News this week revolved around several phone companies this week, with the release of Apple’s new iPhone 5. The Business world is always talking about companies succeeding and failing. This week, the failing company was BlackBerry Ltd.
On September 20 the company announced a quarterly loss of $1 billion dollars, and the planned layoff of 40% of their global workforce. The implications of this company loss will be substantial on the market; especially on the global market with 4,500 people losing their jobs.
One solution to this problem is a buyout: where a different company buys the remaining stocks at a set price and obtains all of their assets, cash, etc. The other option for a company that is going out of business is to declare bankruptcy.
Articles in the New York Times and the Wall Street Journal both explored this hazardous situation that BlackBerry is in. The Times chose to go with an opinion article tucked away in one of their Technology blogs, while business-oriented WSJ had a front-page spread, with a larger word count and more contributing articles than an opinion piece by one of their business writers.

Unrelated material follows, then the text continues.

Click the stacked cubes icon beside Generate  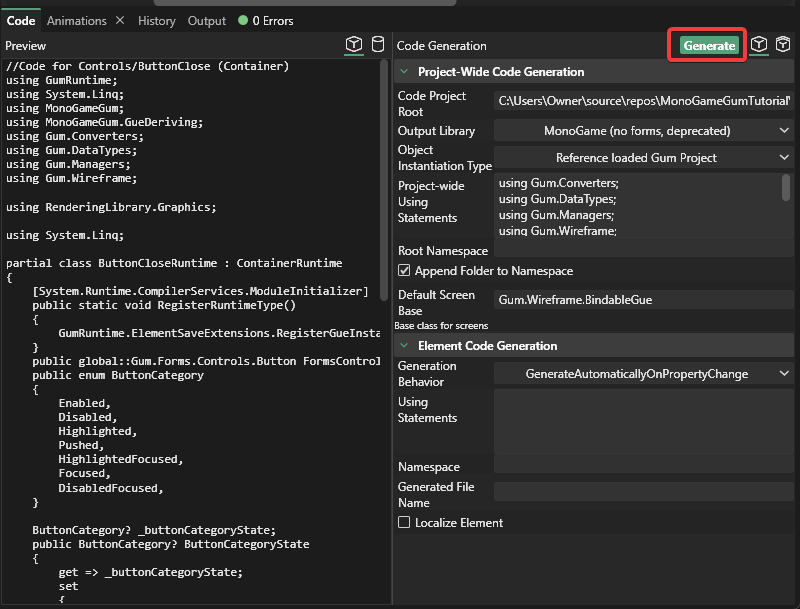(x=784, y=45)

Featured in the blog ‘DealB%k’, author Stephen J. Lubben discusses the possible solutions to BlackFerry’s problems. His first sentence is “So BlackBerry has found itself a buyer. But the $4.7 billion offer by Fairfax Financial Holdings, the Canadian insurance and investment company, to take the company private does not necessarily resolve the company’s problems.” He goes on to say that despite the Fairfax’s letter of intent to buy BlackBerry’s shares at a set price, they do not have to follow through with their offer. In the Wall Street Journal, this legal process is explained further, stating that BlackBerry has a set amount of time to shop around and look at other offers.

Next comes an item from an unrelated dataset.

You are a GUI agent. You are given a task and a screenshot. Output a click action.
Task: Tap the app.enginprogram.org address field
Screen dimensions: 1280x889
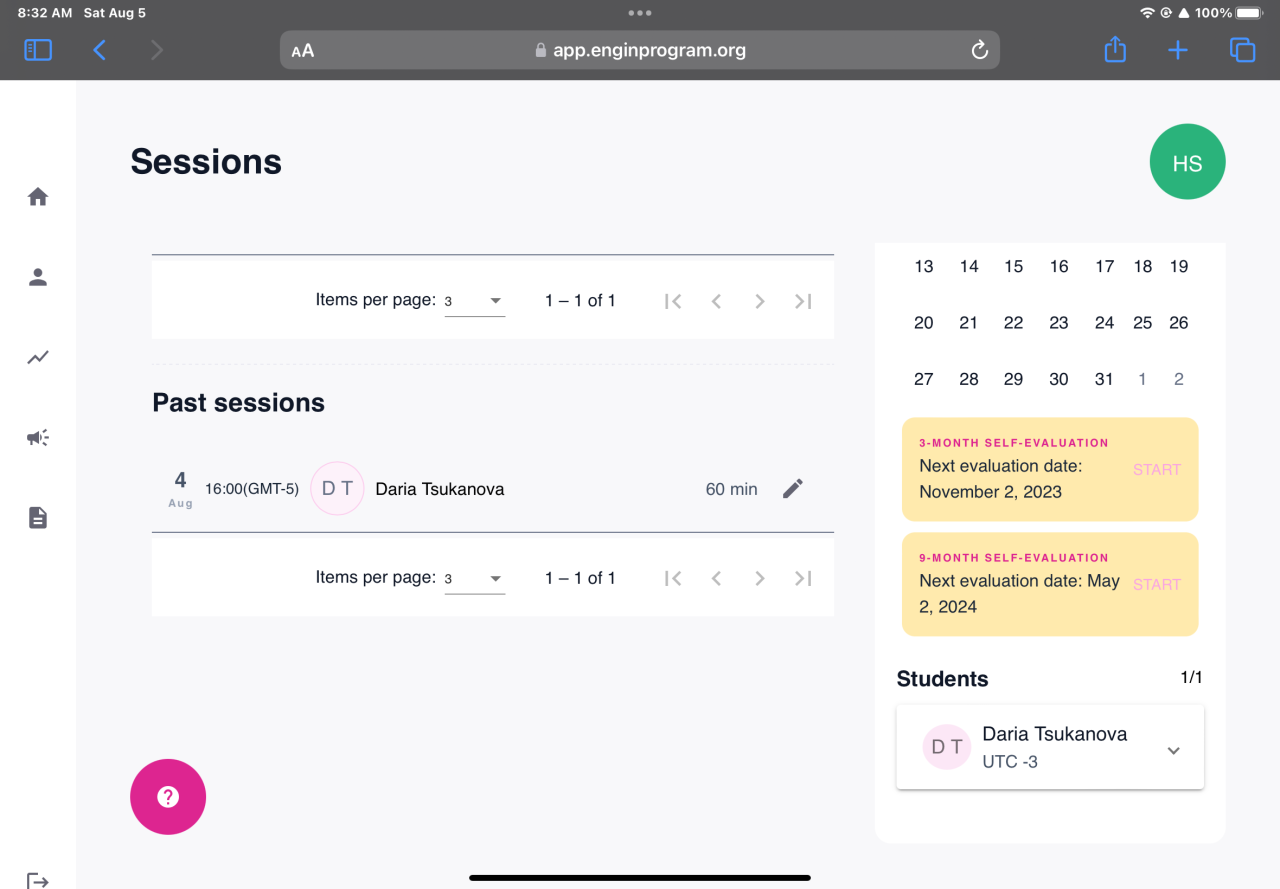(640, 50)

Lubben’s main advice to Blackberry is to declare bankruptcy, but this would still not solve all of their problems. “The challenge BlackBerry faces is reducing its operations as it customer base shrinks…the real question is whether BlackBerry can pull out of a self-reinforcing cycle”, Lubben says.
There is no ‘missing’ information in the Times article compared to the WSJ story; the WSJ version has a more complete evaluation of the BlackBerry situation. The Times is a small opinion piece, but it is still stated: Lubben thinks BlackBerry would be better off declaring bankruptcy.
WSJ’s story, despite having more business information, still had some issues. Multiple times, anonymous sources are used. “BlackBerry’s unusual move to put together a loosely structured deal was motivated by its rapidly deteriorating business, several people close to the situation.” A person ‘close to the situation’ could be anybody. It could be somebody working in an involved bank, a person from BlackBerry (they have spokespeople), or somebody from Fairfax (they have made statements and have spokespeople as well).
It is listed in the AP Stylebook, that writers are not to use anonymous sources unless their information is invaluable to the story, or their identity absolutely cannot be revealed for legal or business reasons. It is a rule not to be abused, as it is here in this article. The Wall Street Journal is a nationally-read journal; one that other business journals and newspapers look up to and hold a standard to. If the WSJ cannot hold it up themselves to the basics of AP Style, who will? Is integrity that hard to work for? Apparently so.